## EXTRACTED RECORDS
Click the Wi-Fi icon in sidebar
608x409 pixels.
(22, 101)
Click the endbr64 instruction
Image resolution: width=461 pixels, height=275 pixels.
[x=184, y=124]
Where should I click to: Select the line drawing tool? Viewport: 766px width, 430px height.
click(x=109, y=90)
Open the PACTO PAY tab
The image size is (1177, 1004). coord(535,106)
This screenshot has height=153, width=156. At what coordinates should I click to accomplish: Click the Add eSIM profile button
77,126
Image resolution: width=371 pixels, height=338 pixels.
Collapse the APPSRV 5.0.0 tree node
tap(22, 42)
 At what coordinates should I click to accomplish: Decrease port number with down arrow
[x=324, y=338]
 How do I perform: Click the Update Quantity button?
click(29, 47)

---

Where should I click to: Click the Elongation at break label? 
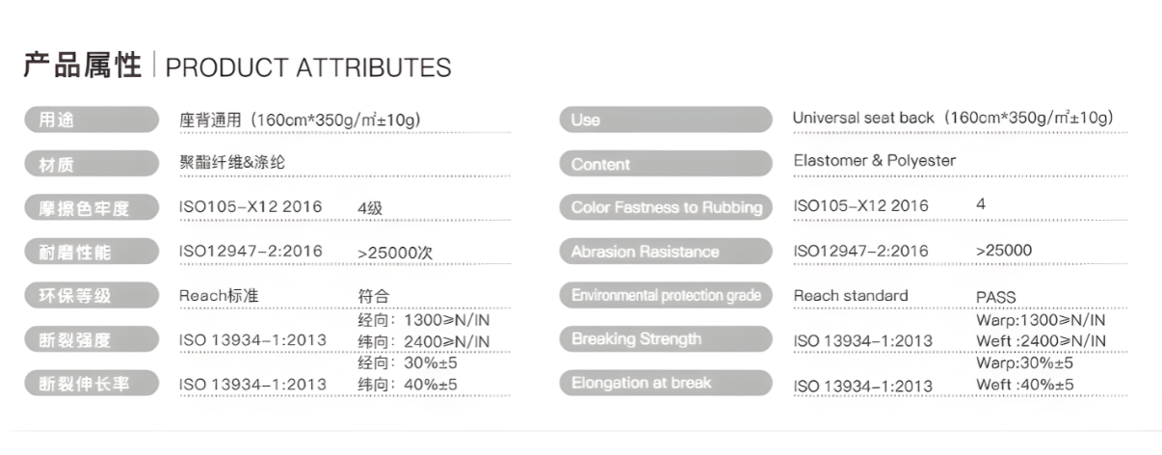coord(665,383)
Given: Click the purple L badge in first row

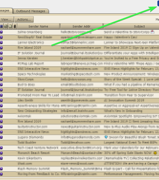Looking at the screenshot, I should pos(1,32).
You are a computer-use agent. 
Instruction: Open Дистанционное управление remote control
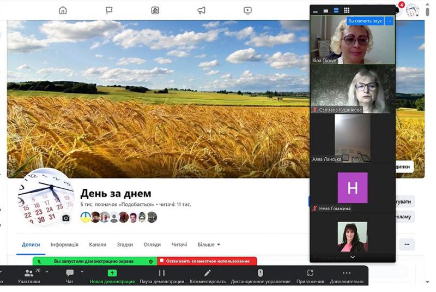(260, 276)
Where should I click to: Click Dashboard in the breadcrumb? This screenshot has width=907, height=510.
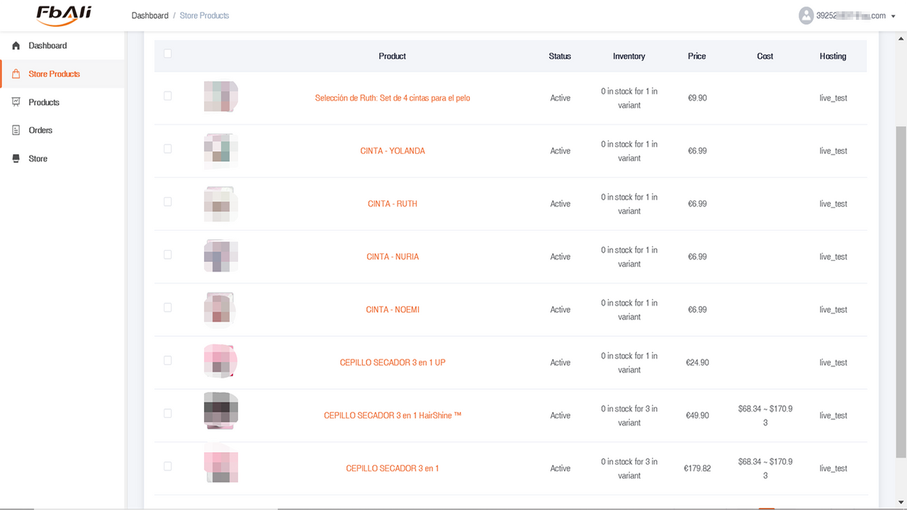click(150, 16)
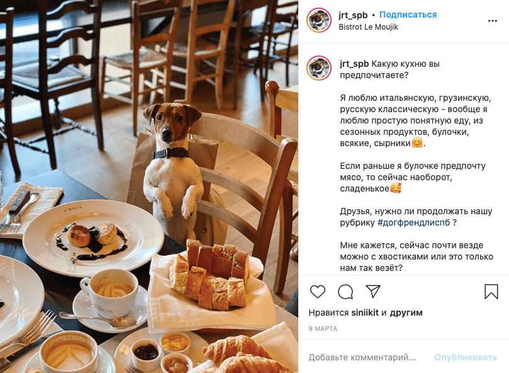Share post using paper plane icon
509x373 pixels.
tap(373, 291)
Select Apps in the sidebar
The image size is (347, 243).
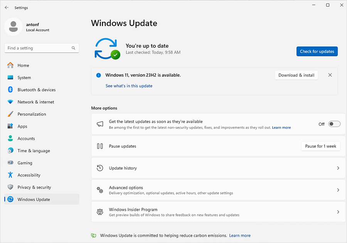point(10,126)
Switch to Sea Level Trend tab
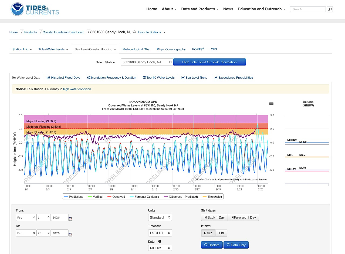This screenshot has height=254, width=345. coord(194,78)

...

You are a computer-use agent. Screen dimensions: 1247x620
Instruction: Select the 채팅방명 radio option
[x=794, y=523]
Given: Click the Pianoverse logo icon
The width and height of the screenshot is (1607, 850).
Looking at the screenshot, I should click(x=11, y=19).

## WORK REQUIRED
A complete answer gives every line of the data that includes "agent".

## TASK OUTPUT
You are a computer-use agent. 
You are a computer-use agent. Screen dimensions: 1247x620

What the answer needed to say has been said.